Department of Surgery B, Weizman 6, Tel-Aviv 6423906, Israel; Laboratory of Surgical Oncology, Division of Surgery, Tel-Aviv Sourasky Medical Center, Tel-Aviv, Israel.
Trauma Unit, Wolfson Medical Center, Holon, Israel.
Int Immunopharmacol. 2023 Mar;116:109829. doi: 10.1016/j.intimp.2023.109829. Epub 2023 Feb 7.
Peritoneal metastases of colorectal carcinoma origin (PM-CRC) are treated by cytoreductive surgery and heated intraperitoneal chemotherapy (HIPEC). However, the majority of patients recur, calling for novel treatments. We explored the immunogenic changes induced by HIPEC and the possibility to use thymosin α1 (Tα1) as an immune-stimulatory agent.
We used an experimental murine model of PM-CRC combined with mitomycin (MMC)-based HIPEC. We determined immune cell infiltration into tumor metastases after HIPEC administration by means of immunohistochemistry, and determined immunogenic cell death signals in tumor cells by real-time polymerase chain reaction.

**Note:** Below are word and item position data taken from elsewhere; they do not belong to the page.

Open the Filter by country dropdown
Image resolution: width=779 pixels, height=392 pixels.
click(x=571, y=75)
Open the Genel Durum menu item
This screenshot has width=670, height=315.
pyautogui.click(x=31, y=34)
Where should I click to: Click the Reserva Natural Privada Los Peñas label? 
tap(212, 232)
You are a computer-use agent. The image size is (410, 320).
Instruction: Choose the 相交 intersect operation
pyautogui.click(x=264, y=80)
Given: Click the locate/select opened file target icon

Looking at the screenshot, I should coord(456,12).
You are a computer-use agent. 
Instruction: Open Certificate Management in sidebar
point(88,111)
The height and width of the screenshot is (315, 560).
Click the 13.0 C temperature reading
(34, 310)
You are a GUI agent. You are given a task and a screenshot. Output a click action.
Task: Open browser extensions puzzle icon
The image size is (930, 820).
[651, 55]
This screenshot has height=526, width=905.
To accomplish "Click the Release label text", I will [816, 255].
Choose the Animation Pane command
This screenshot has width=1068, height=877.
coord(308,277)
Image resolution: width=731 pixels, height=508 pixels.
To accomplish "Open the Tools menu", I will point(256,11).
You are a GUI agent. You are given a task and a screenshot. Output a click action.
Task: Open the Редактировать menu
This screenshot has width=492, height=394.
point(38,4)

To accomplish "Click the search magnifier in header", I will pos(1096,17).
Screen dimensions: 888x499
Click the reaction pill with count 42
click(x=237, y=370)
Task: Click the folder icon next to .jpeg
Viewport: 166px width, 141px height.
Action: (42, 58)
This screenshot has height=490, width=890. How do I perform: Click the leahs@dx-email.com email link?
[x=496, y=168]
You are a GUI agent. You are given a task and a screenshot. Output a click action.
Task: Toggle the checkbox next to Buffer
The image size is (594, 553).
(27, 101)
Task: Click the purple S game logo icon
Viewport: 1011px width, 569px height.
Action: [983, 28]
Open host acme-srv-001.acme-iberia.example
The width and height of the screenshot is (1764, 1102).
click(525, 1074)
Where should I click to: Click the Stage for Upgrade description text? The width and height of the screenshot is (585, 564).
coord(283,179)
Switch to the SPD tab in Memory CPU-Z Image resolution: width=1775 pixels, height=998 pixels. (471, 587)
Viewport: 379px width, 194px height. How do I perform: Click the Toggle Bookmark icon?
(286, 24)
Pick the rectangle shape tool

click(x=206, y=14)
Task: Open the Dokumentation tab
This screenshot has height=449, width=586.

Mice with PM-CRC treated by HIPEC had increased overall survival (OS) compared to sham-treated mice (median OS 22.8 vs 18.9 days, respectively; P < 0.001). HIPEC induced increased infiltration of CD4+, CD8+, CD68 + and CD20 + cells into omental and visceral metastases at a magnitude of 40-100 %. We searched for potential immune signals induced by HIPEC by determining its effects on known immunogenic cell death proteins (heat-shock protein [HSP]-70, HSP-90 and calreticulin). HIPEC significantly increased HSP-90 mRNA expression (2.37 ± 1.5 vs 1-fold change, P < 0.05). The OS of Tα1 treated mice significantly improved compared to HIPEC-treated mice (16.3 ± 0.8 vs 14.1 ± 0.6 days, respectively, P = 0.02) and vs sham (11.8 ± 0.8 days, P = 0.007).
HIPEC induced immunogenic changes that led to increased immune cell infiltration. These changes were further augmented by Tα1 treatment. Future studies aimed at optimizing Tα1 treatment should focus upon the immune response it evokes.
结直肠癌腹膜转移(PM-CRC)通过细胞减灭术和腹腔热灌注化疗(HIPEC)治疗。然而,大多数患者会复发,需要新的治疗方法。我们探讨了 HIPEC 诱导的免疫原性变化以及使用胸腺肽 α1(Tα1)作为免疫刺激剂的可能性。
我们使用了一种结直肠癌腹膜转移的实验性小鼠模型,结合了丝裂霉素(MMC)基础的 HIPEC。我们通过免疫组织化学检测 HIPEC 给药后肿瘤转移灶中的免疫细胞浸润情况,并通过实时聚合酶链反应检测肿瘤细胞中的免疫原性细胞死亡信号。
与假手术治疗的小鼠相比,接受 HIPEC 治疗的 PM-CRC 小鼠的总生存期(OS)显著延长(中位 OS 分别为 22.8 和 18.9 天,P<0.001)。HIPEC 诱导的 CD4+、CD8+、CD68+和 CD20+细胞浸润腹膜和内脏转移灶的程度为 40-100%。我们通过确定其对已知免疫原性细胞死亡蛋白(热休克蛋白 [HSP]-70、HSP-90 和钙网蛋白)的影响来寻找 HIPEC 诱导的潜在免疫信号。HIPEC 显著增加了 HSP-90 mRNA 的表达(2.37±1.5 倍变化,P<0.05)。与 HIPEC 治疗的小鼠相比,Tα1 治疗的小鼠的 OS 显著改善(16.3±0.8 天 vs 14.1±0.6 天,分别,P=0.02),与假手术相比(11.8±0.8 天,P=0.007)。
HIPEC 诱导了免疫原性变化,导致免疫细胞浸润增加。Tα1 治疗进一步增强了这些变化。未来旨在优化 Tα1 治疗的研究应侧重于它引发的免疫反应。